Religious leaders call for tolerance, inter-faith dialogue

Uzbekistan is already an example of multi-faith coexistence, with its population practicing 16 religions. About 90% of the population practises Islam, according to the government's Committee for Religious Affairs (KDR).

"In the years since our independence, we have not documented a single conflict or case of discrimination on religious, ethnic or racial grounds," Ortikbek Yusupov, the chairman of the Committee for Religious Affairs, said at a news conference held at the Muslim Board of Uzbekistan October 15, according to Pravda Vostoka. "The state's policy of strengthening inter-faith dialogue played an important role in this process."

Uzbekistan at the same time has worked to earn credibility in the Muslim world by calling for the preservation of traditional Muslim values and by developing Islamic education.

On October 20, as Caravanserai previously reported, Uzbekistan assumed the rotating chairmanship of the Organisation of Islamic Co-operation (OIC). In the Tashkent Declaration, attendees of the OIC countries' foreign ministers' summit -- held in Tashkent October 18-19 -- committed to "dissemination of knowledge about enlightened Islam", according to the OIC website.

"The Islamic region ... condemns any violence and destruction," Uzbekistani Grand Mufti Usmonkhon Alimov said at the November 2 Bukhara Province conference, according to religions.uz. "It encourages people to fight these kinds of ills."

Educating youth, fighting ignorance and extremist ideology

The conference participants in Bukhara Province agreed on the need to step up the spiritual education of youth.

"We decided that we need to keep explaining the dangers of ignorance and of the ideology of violence to young people," Khamdamov said of the Bukhara Province event. "We assigned imams and ulema to work on youths' spiritual and patriotic education."

At the same time, secular schools and universities in Uzbekistan are fighting extremism too.

On October 29, the National University of Uzbekistan (NUU) hosted an outreach event called "Religious extremism, terrorism and their negative consequences", attended by professors and undergraduates.
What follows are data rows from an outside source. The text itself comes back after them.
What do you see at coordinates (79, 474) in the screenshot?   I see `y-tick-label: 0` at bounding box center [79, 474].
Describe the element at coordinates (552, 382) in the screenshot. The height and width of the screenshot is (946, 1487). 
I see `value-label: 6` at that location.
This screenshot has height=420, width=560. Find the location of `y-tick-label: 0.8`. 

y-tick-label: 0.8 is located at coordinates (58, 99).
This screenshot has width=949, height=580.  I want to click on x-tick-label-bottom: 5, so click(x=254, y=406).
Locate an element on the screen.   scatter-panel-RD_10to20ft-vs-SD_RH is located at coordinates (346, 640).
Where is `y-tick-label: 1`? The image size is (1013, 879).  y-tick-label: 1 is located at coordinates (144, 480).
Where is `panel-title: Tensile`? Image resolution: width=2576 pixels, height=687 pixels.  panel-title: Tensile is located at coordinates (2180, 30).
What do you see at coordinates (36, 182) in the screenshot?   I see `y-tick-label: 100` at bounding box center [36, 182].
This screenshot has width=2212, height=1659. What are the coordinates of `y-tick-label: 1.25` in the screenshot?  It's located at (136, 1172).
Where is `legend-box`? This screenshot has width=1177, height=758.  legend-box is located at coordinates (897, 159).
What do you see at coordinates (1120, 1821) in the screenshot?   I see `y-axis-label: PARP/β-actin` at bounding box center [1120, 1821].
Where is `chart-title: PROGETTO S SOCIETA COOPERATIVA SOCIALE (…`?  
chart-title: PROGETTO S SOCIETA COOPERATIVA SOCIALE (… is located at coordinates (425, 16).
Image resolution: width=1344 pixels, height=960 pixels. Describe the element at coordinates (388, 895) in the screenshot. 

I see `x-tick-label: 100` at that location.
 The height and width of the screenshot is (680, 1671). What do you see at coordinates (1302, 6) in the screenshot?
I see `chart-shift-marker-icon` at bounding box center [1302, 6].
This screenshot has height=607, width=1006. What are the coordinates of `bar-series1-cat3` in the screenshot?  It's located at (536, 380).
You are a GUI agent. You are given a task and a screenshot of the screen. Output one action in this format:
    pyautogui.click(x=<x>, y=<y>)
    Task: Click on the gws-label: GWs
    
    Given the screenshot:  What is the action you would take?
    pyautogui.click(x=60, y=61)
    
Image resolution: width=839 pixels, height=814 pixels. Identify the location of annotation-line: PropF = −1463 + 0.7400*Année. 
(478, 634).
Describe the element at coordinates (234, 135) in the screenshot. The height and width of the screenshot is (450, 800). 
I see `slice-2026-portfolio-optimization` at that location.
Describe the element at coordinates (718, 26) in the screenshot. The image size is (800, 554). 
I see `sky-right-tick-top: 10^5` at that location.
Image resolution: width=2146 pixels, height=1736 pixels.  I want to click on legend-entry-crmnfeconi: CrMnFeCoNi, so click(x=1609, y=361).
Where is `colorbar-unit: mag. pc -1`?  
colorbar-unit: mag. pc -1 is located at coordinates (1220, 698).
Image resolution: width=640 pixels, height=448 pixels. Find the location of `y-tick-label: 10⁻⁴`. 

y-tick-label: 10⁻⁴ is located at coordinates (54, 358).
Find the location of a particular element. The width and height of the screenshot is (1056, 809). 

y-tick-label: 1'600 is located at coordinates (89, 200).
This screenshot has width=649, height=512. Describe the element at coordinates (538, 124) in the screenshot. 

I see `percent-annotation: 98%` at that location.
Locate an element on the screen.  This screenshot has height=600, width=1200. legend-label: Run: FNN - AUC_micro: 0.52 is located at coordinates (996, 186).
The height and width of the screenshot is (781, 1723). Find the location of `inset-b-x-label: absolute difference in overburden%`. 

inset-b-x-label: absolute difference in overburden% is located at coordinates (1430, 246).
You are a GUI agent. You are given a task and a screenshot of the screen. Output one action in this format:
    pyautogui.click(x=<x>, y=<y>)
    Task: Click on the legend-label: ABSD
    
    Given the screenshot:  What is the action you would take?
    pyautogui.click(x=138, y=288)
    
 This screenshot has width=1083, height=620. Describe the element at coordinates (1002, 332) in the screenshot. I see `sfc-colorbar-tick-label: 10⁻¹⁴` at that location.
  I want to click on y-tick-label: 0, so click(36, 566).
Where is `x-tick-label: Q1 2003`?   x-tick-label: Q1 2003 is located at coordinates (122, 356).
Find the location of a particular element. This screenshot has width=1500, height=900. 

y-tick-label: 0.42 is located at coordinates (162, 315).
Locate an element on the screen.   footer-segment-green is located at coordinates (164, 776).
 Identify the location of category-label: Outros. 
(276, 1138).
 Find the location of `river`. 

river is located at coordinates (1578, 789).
"Specialists described the impact of extremism on the younger generation and showed a documentary," NUU spokesman Bobir Shoyusupov told Caravanserai. "The students received answers to questions that [they posed]."

"When I look at the freshmen and sophomores, especially the ones from the remote provinces, I realise that these meetings matter to them," NUU student Lobar Bozorova told Caravanserai. "Many of them are only becoming acquainted with the internet ... They need to have the dangers of recruitment explained in laymen's terms."

Countering extremism

Meanwhile, Uzbekistani law enforcement is doing its share by sending dangerous extremists to prison.

"On November 6 in Tashkent, a court convicted four [extremists]," Arif Atajanov, a spokesman for the Prosecutor General's Office, told Caravanserai. "They were spreading extremist propaganda ... and involved other people. The court proved their affiliation with ISIL [the 'Islamic State of Iraq and the Levant]."

The defendants received sentences of 5 to 10 years, Atajanov said.